Reproduce the whole listing that follows, exactly as it stands.

************

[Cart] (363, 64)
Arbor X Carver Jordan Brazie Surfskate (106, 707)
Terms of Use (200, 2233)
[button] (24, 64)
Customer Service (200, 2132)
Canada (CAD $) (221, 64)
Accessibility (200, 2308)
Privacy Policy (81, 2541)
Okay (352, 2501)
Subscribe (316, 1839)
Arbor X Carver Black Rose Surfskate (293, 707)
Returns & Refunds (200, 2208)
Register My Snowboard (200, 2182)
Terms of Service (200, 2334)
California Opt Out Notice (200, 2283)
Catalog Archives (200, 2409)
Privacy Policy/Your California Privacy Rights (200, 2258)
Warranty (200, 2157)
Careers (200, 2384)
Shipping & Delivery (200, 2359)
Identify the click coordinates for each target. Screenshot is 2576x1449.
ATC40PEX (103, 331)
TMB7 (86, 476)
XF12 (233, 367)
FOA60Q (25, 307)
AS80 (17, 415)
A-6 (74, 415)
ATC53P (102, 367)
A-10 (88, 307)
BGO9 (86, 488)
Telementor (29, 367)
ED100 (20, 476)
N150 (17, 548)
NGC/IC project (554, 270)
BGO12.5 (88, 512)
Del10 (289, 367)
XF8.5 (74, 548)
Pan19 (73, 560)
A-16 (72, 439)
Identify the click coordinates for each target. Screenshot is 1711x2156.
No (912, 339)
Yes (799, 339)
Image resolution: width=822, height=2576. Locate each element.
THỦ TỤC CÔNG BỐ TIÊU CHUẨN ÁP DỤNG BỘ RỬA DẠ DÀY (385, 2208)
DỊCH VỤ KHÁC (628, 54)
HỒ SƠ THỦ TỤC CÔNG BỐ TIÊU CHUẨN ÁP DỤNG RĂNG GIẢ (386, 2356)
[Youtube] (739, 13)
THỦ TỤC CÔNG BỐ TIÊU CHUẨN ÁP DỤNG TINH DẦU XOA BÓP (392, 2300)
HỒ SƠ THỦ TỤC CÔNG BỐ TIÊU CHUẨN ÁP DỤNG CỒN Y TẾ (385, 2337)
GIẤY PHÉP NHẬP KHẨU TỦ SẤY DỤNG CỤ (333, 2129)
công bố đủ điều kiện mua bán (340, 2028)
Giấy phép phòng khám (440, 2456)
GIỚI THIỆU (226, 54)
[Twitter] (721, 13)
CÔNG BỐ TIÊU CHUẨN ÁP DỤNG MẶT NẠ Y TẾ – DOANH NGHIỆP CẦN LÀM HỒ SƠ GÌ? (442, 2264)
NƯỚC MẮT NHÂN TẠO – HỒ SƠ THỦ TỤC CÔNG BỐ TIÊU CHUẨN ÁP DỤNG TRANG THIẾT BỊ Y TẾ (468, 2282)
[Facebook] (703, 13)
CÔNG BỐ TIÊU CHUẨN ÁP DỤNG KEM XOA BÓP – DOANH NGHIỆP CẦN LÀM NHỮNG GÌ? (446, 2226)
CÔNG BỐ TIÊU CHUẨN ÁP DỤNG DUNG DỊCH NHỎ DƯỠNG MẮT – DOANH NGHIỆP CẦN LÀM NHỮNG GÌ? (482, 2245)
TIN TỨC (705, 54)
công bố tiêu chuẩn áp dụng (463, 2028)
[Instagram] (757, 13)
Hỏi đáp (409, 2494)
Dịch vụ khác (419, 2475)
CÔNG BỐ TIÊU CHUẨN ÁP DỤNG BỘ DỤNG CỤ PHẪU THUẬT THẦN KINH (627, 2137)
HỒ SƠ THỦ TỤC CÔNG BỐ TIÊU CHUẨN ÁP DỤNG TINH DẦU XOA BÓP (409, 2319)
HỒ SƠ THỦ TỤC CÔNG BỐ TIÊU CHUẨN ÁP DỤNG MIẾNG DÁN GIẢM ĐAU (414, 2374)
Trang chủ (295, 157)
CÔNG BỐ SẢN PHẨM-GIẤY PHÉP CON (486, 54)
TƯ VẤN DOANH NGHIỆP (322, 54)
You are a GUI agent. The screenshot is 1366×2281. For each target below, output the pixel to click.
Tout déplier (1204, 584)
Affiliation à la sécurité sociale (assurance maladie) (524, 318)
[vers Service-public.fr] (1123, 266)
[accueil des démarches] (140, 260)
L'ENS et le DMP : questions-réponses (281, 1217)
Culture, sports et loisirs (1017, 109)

************

_TASK RESPONSE_
[Cart] (363, 64)
Arbor X Carver Jordan Brazie Surfskate (106, 707)
Terms of Use (200, 2233)
[button] (24, 64)
Customer Service (200, 2132)
Canada (CAD $) (221, 64)
Accessibility (200, 2308)
Privacy Policy (81, 2541)
Okay (352, 2501)
Subscribe (316, 1839)
Arbor X Carver Black Rose Surfskate (293, 707)
Returns & Refunds (200, 2208)
Register My Snowboard (200, 2182)
Terms of Service (200, 2334)
California Opt Out Notice (200, 2283)
Catalog Archives (200, 2409)
Privacy Policy/Your California Privacy Rights (200, 2258)
Warranty (200, 2157)
Careers (200, 2384)
Shipping & Delivery (200, 2359)
Identify the click coordinates for each target. Screenshot is 2576x1449.
ATC40PEX (103, 331)
TMB7 (86, 476)
XF12 (233, 367)
FOA60Q (25, 307)
AS80 (17, 415)
A-6 (74, 415)
ATC53P (102, 367)
A-10 (88, 307)
BGO9 (86, 488)
Telementor (29, 367)
ED100 (20, 476)
N150 (17, 548)
NGC/IC project (554, 270)
BGO12.5 (88, 512)
Del10 (289, 367)
XF8.5 (74, 548)
Pan19 (73, 560)
A-16 (72, 439)
Identify the click coordinates for each target. Screenshot is 1711x2156.
No (912, 339)
Yes (799, 339)
Image resolution: width=822, height=2576. Locate each element.
THỦ TỤC CÔNG BỐ TIÊU CHUẨN ÁP DỤNG BỘ RỬA DẠ DÀY (385, 2208)
DỊCH VỤ KHÁC (628, 54)
HỒ SƠ THỦ TỤC CÔNG BỐ TIÊU CHUẨN ÁP DỤNG RĂNG GIẢ (386, 2356)
[Youtube] (739, 13)
THỦ TỤC CÔNG BỐ TIÊU CHUẨN ÁP DỤNG TINH DẦU XOA BÓP (392, 2300)
HỒ SƠ THỦ TỤC CÔNG BỐ TIÊU CHUẨN ÁP DỤNG CỒN Y TẾ (385, 2337)
GIẤY PHÉP NHẬP KHẨU TỦ SẤY DỤNG CỤ (333, 2129)
công bố đủ điều kiện mua bán (340, 2028)
Giấy phép phòng khám (440, 2456)
GIỚI THIỆU (226, 54)
[Twitter] (721, 13)
CÔNG BỐ TIÊU CHUẨN ÁP DỤNG MẶT NẠ Y TẾ – DOANH NGHIỆP CẦN LÀM HỒ SƠ GÌ? (442, 2264)
NƯỚC MẮT NHÂN TẠO – HỒ SƠ THỦ TỤC CÔNG BỐ TIÊU CHUẨN ÁP DỤNG TRANG THIẾT BỊ Y TẾ (468, 2282)
[Facebook] (703, 13)
CÔNG BỐ TIÊU CHUẨN ÁP DỤNG KEM XOA BÓP – DOANH NGHIỆP CẦN LÀM NHỮNG GÌ? (446, 2226)
CÔNG BỐ TIÊU CHUẨN ÁP DỤNG DUNG DỊCH NHỎ DƯỠNG MẮT – DOANH NGHIỆP CẦN LÀM NHỮNG GÌ? (482, 2245)
TIN TỨC (705, 54)
công bố tiêu chuẩn áp dụng (463, 2028)
[Instagram] (757, 13)
Hỏi đáp (409, 2494)
Dịch vụ khác (419, 2475)
CÔNG BỐ TIÊU CHUẨN ÁP DỤNG BỘ DỤNG CỤ PHẪU THUẬT THẦN KINH (627, 2137)
HỒ SƠ THỦ TỤC CÔNG BỐ TIÊU CHUẨN ÁP DỤNG TINH DẦU XOA BÓP (409, 2319)
HỒ SƠ THỦ TỤC CÔNG BỐ TIÊU CHUẨN ÁP DỤNG MIẾNG DÁN GIẢM ĐAU (414, 2374)
Trang chủ (295, 157)
CÔNG BỐ SẢN PHẨM-GIẤY PHÉP CON (486, 54)
TƯ VẤN DOANH NGHIỆP (322, 54)
You are a GUI agent. The screenshot is 1366×2281. For each target below, output the pixel to click.
Tout déplier (1204, 584)
Affiliation à la sécurité sociale (assurance maladie) (524, 318)
[vers Service-public.fr] (1123, 266)
[accueil des démarches] (140, 260)
L'ENS et le DMP : questions-réponses (281, 1217)
Culture, sports et loisirs (1017, 109)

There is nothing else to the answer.